331 movement position sensor

331a detecting sensor

331b signal line

332 movable member

340 signal detection circuit

350 bluetooth transmitter

360 power supply unit

Claims (5)

1. A digital true security system, comprising:

abdominal pressure signal acquisition means for acquiring an abdominal pressure signal from an abdominal pressure sensor for detecting abdominal pressure of a person to whom the abdominal pressure sensor is attached;

abdominal pressure signal extraction means for extracting an abdominal pressure pattern in which abdominal pressure changes from the acquired abdominal pressure signal;

a storage means for storing the abdominal pressure pattern of the person at normal times extracted by the abdominal pressure signal extraction means in association with the person;

abnormality determination means for matching the abdominal pressure pattern extracted by the abdominal pressure signal extraction means with an abdominal pressure pattern at a normal time of the person stored in the storage means, and determining whether or not it is abnormal based on a matching result; and

control means for reporting an abnormal situation based on an abnormality determination result of the abnormality determining means,

wherein

The abdominal pressure signal acquisition device also acquires a respiration signal from a respiration sensor for detecting respiration of the person, an

The abdominal pressure signal extraction means subtracts the respiration signal from the acquired abdominal pressure signal, and extracts an abdominal pressure pattern from the abdominal pressure signal in which the influence of respiration is suppressed.
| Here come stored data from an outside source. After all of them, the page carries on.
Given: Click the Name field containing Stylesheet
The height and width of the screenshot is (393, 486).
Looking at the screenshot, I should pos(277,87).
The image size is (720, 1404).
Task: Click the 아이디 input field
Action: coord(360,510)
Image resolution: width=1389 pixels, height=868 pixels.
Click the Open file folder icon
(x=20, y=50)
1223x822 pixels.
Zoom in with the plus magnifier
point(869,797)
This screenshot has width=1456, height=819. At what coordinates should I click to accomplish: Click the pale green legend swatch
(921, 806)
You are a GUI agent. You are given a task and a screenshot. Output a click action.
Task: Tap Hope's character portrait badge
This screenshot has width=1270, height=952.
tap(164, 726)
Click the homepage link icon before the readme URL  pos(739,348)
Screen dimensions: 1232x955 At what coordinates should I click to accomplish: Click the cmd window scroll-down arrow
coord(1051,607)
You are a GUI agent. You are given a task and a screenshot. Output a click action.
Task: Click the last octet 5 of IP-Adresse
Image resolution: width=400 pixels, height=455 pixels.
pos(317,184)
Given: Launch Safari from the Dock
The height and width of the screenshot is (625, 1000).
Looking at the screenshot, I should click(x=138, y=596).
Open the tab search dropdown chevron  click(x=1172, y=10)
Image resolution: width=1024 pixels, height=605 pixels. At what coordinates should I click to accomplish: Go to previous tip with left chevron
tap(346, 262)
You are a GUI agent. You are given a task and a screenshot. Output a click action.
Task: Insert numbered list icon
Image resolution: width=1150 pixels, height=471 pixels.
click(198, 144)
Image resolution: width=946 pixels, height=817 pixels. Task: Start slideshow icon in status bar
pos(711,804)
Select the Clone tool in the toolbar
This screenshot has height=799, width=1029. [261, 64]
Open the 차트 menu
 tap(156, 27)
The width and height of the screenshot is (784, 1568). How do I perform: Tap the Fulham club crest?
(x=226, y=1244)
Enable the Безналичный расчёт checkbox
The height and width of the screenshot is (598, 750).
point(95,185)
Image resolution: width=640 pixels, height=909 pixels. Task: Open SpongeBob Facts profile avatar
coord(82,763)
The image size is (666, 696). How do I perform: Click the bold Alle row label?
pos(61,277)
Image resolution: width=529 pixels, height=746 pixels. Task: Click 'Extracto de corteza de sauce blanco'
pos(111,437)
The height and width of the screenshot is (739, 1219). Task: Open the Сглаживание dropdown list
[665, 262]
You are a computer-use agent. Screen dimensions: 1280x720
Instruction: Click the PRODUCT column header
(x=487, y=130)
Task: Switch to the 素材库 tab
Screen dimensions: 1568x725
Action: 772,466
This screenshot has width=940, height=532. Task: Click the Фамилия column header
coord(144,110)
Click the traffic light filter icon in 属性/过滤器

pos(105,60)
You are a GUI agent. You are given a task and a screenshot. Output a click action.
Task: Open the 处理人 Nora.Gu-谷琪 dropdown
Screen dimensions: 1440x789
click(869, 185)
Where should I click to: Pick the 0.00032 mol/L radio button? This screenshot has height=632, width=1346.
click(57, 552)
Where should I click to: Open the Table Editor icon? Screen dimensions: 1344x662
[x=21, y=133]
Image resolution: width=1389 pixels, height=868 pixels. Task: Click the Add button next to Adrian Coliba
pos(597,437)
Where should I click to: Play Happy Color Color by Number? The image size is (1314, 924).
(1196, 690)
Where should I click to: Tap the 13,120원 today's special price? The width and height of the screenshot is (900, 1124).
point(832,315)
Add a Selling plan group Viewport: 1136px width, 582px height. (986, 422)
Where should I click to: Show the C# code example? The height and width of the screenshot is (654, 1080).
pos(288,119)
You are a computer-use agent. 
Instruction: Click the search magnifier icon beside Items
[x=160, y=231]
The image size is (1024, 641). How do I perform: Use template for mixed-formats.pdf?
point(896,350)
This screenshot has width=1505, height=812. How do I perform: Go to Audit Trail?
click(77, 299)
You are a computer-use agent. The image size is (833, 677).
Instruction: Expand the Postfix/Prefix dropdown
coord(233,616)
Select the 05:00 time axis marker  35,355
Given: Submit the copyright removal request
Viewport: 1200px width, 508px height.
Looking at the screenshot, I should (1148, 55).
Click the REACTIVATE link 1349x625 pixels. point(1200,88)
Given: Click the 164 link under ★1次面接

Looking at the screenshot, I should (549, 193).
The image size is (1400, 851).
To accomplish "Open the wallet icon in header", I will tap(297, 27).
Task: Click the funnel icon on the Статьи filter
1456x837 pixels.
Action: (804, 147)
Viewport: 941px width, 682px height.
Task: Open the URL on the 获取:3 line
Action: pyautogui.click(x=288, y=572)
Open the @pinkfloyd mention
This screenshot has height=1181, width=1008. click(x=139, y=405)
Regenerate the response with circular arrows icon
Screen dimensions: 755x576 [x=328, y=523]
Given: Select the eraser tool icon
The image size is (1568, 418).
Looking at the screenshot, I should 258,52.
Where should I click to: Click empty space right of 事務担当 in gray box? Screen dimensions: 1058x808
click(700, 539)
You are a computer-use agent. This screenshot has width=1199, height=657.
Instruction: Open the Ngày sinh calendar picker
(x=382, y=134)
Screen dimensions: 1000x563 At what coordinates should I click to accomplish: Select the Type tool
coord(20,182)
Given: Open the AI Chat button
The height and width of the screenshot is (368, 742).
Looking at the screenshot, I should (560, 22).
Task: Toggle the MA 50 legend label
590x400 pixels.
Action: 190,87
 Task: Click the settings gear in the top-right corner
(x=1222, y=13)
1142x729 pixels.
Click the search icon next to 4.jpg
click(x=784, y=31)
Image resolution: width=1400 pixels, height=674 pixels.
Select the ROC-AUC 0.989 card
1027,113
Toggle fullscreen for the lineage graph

2. The digital realistic security system of claim 1, wherein the abnormality determining means determines that it is abnormal if a matching result of the abdominal pressure pattern extracted by the abdominal pressure signal extracting means and the abdominal pressure pattern at a normal time of the person stored in the storage means is a mismatch.

3. The digital real security system as claimed in claim 1, wherein the control means makes different reports according to the abnormality determination result of the abnormality determining means.

4. The digital true security system of claim 1, wherein the control means sends an email message and an image.

5. A digital real security method comprises the following steps:

an abdominal pressure signal acquisition step of acquiring an abdominal pressure signal from an abdominal pressure sensor for detecting an abdominal pressure of a person to whom the abdominal pressure sensor is attached;

an abdominal pressure signal extraction step of extracting an abdominal pressure pattern in which abdominal pressure changes from the acquired abdominal pressure signal;

a storage step of storing the abdominal pressure pattern of the person at normal time extracted by the abdominal pressure signal extraction step in association with the person;

an abnormality determining step of matching the abdominal pressure pattern extracted by the abdominal pressure signal extracting step with the abdominal pressure pattern at a normal time of the person stored by the storing step, and determining whether or not it is abnormal based on a matching result; and

a control step of reporting an abnormal situation according to an abnormal determination result of the abnormal determination step,

wherein

The abdominal pressure signal acquiring step further acquires a respiration signal from a respiration sensor for detecting respiration of the person, an

The abdominal pressure signal extraction step subtracts the respiration signal from the acquired abdominal pressure signal, and extracts an abdominal pressure pattern from the abdominal pressure signal in which the influence of respiration is suppressed.